(What to do) Leave out the pictures, and copy exactly the lines from the line with "The height and width of the screenshot is (261, 564)." through the last line of the data below.

(Source records)
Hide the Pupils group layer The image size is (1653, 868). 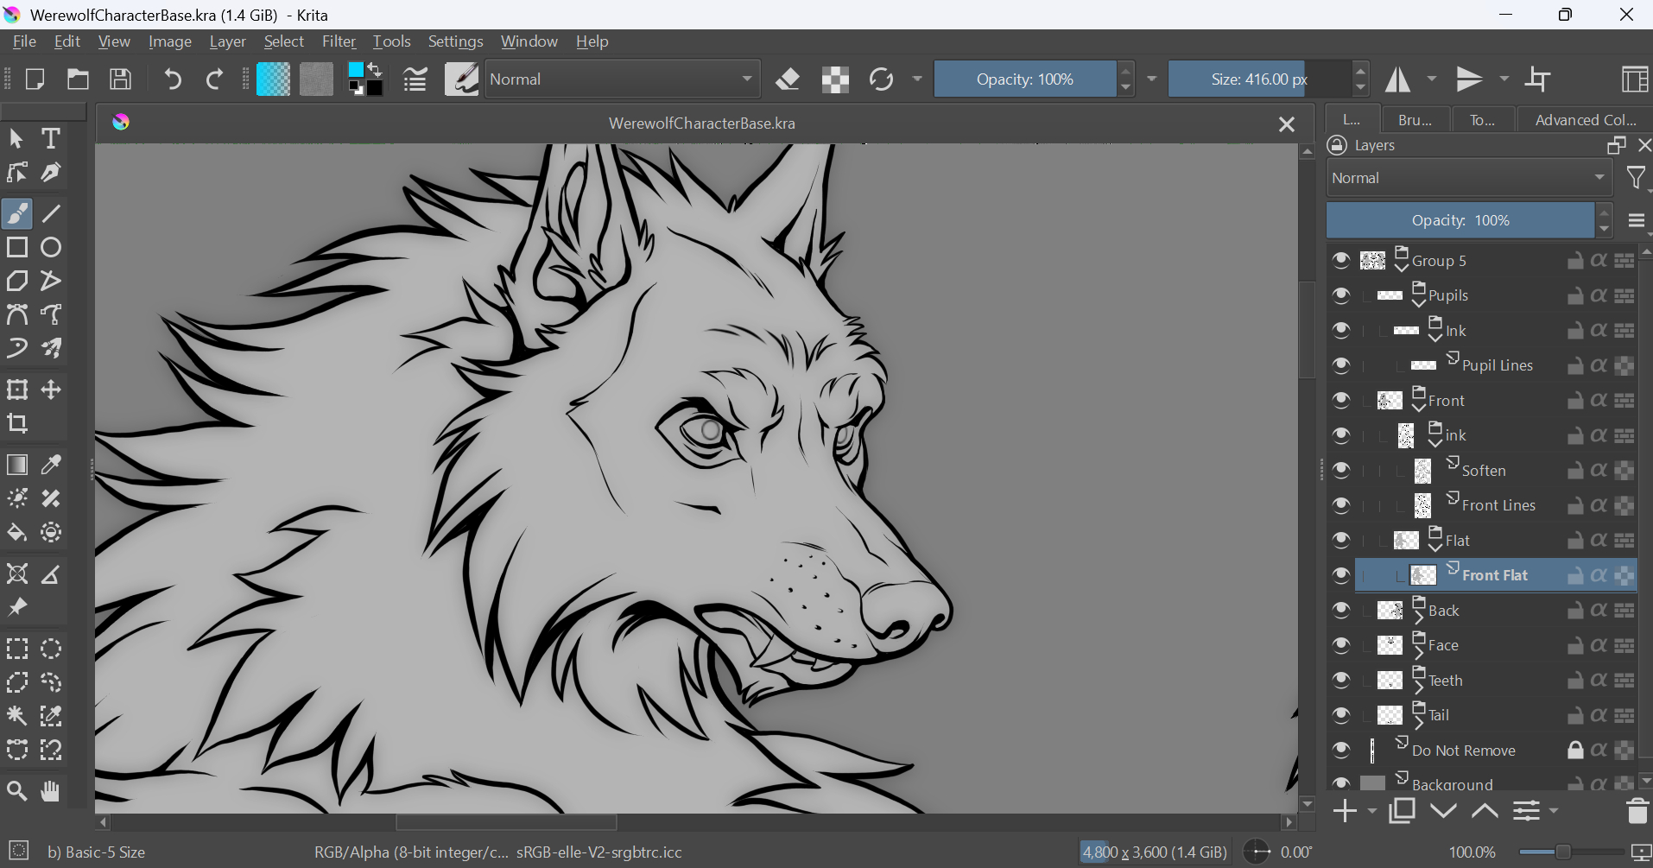click(1340, 295)
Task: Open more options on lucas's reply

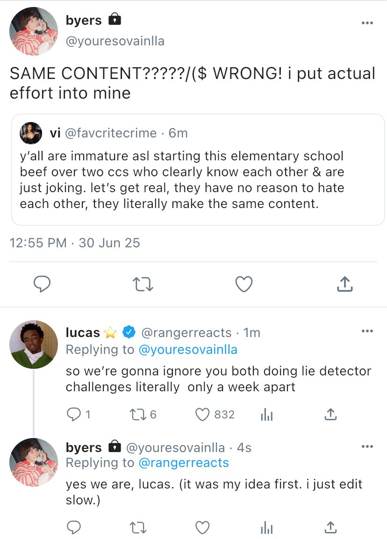Action: pos(367,331)
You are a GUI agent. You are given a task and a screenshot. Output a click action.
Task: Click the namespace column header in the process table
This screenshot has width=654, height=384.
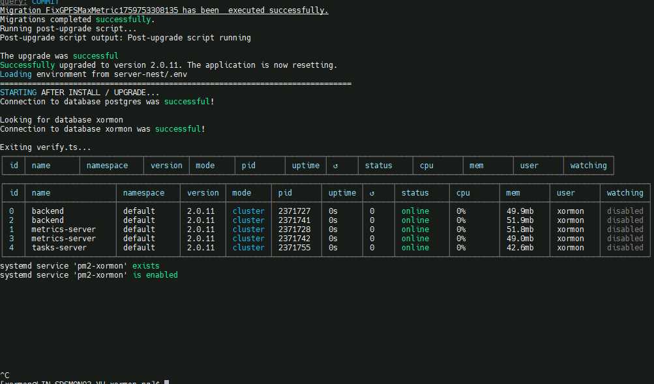pos(143,193)
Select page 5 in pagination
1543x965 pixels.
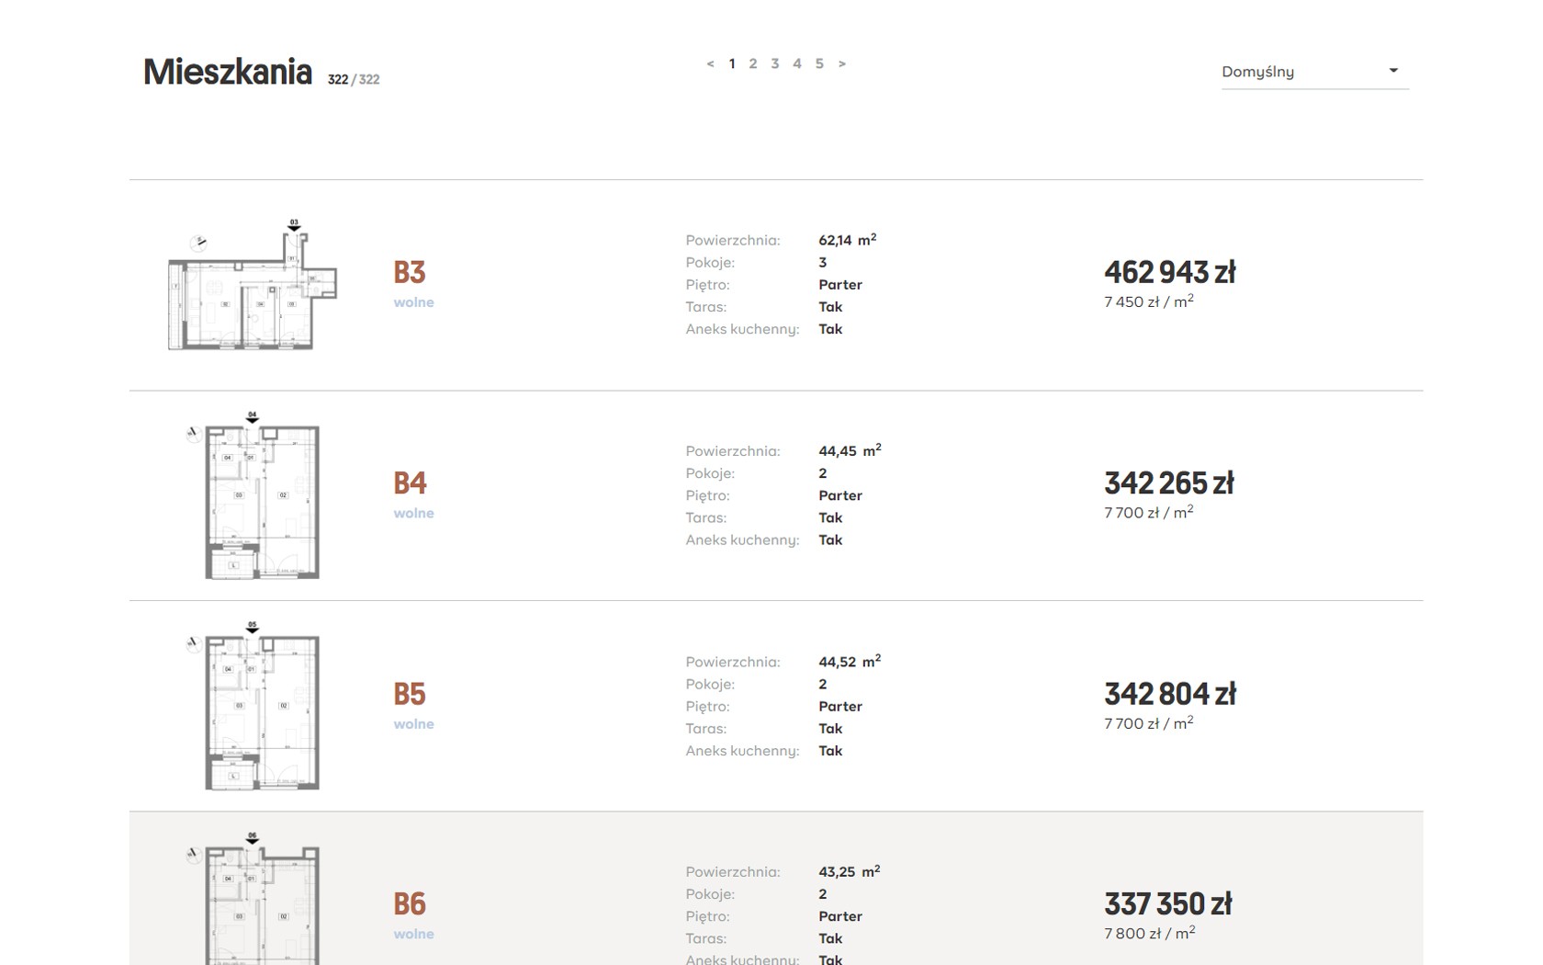pos(819,63)
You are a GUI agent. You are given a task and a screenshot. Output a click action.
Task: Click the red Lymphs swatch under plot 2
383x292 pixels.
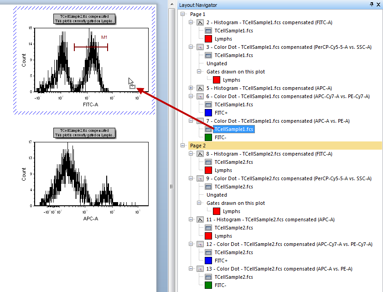[x=208, y=39]
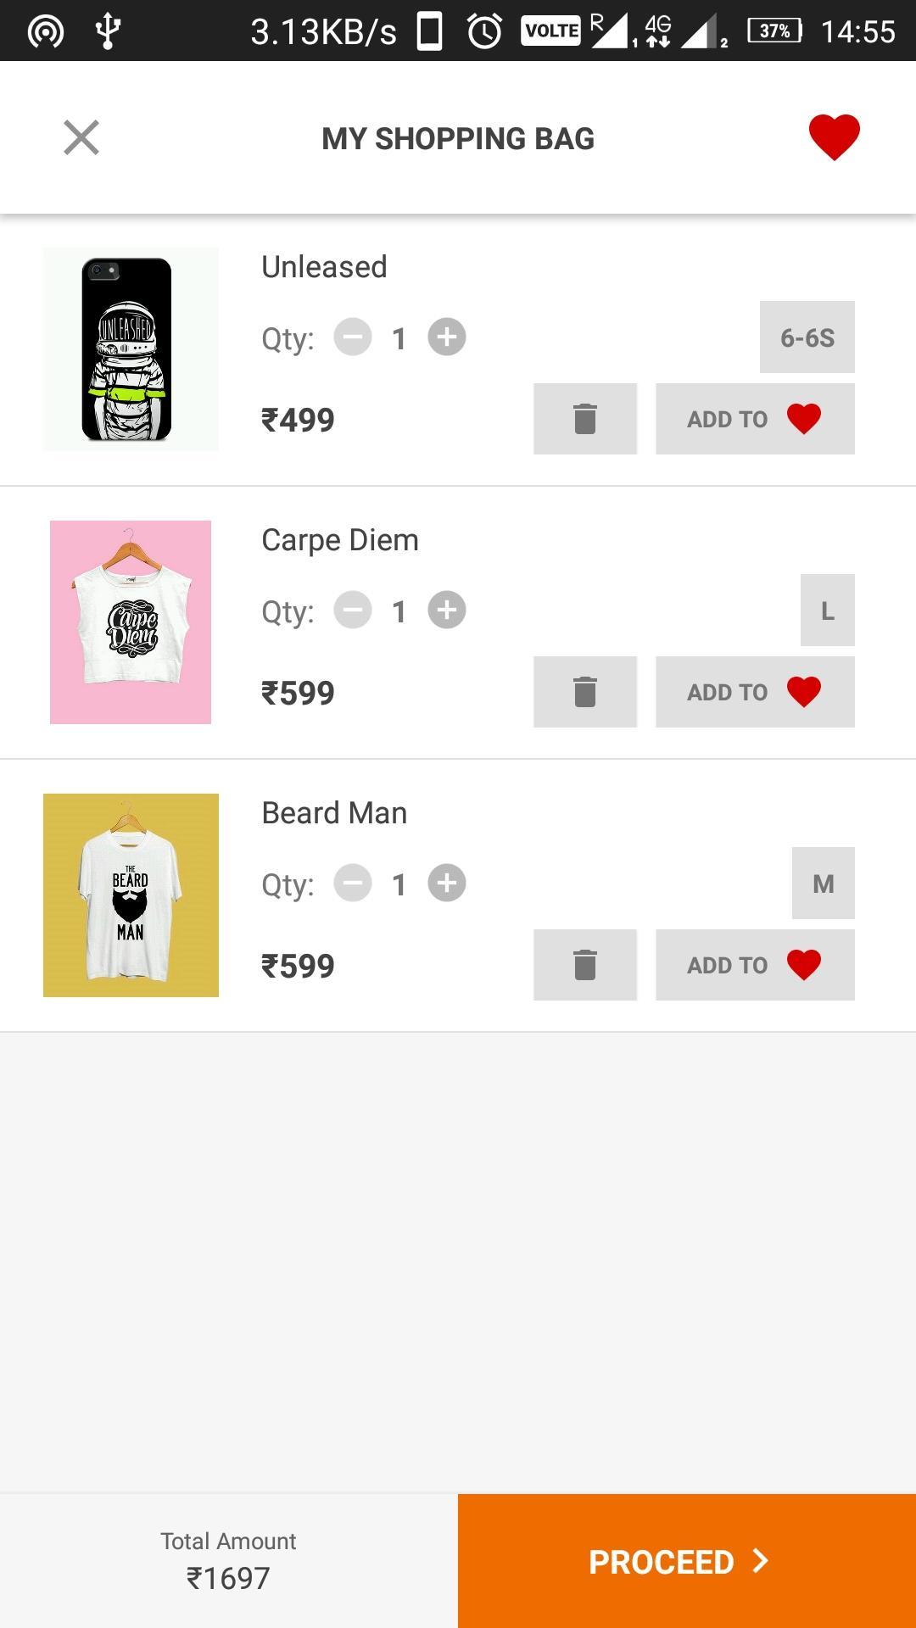Viewport: 916px width, 1628px height.
Task: Add Beard Man to wishlist
Action: tap(755, 965)
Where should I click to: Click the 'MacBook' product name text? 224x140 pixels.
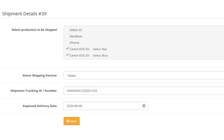coord(76,36)
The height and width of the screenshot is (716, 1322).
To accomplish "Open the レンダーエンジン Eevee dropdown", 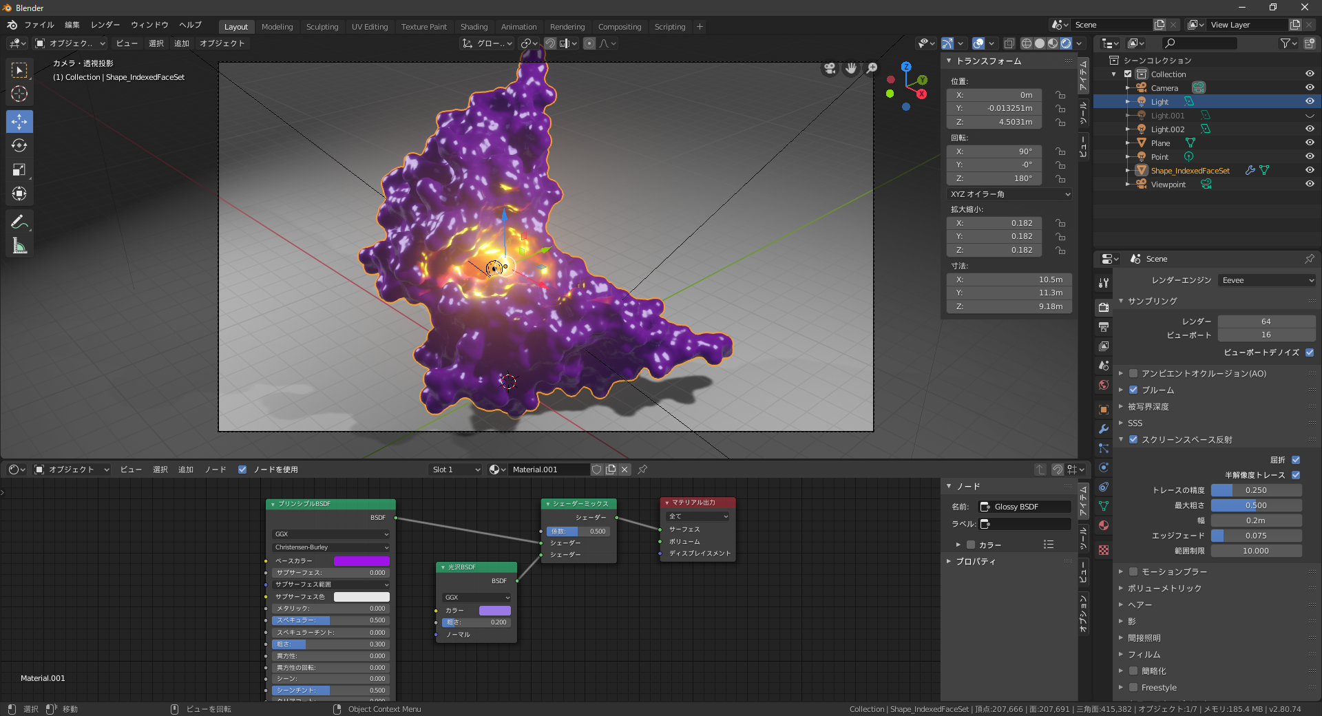I will pos(1266,280).
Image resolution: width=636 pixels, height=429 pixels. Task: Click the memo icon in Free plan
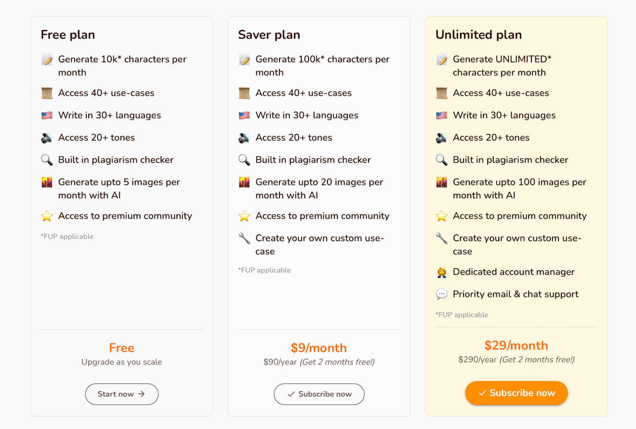pos(47,59)
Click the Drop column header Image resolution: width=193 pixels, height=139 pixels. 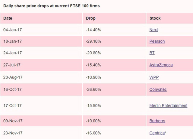click(90, 18)
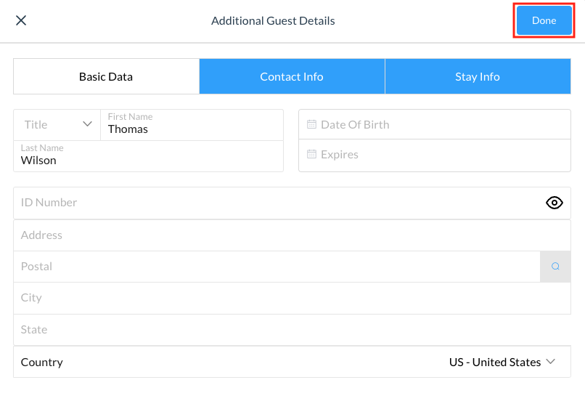Focus the Postal input field
Viewport: 585px width, 401px height.
coord(276,267)

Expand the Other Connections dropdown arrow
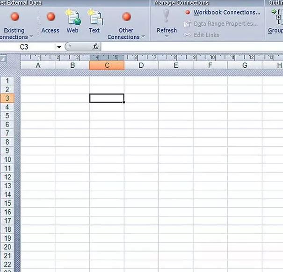coord(143,37)
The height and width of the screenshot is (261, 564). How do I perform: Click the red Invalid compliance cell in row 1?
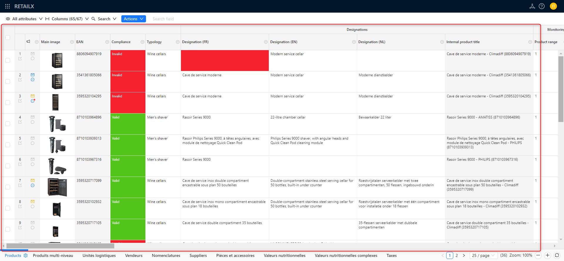click(x=128, y=60)

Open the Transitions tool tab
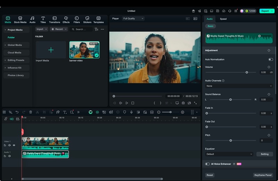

(Written response)
The height and width of the screenshot is (261, 564). How do I perform: Click the red Invalid compliance cell in row 1?
click(x=128, y=60)

Open the Transitions tool tab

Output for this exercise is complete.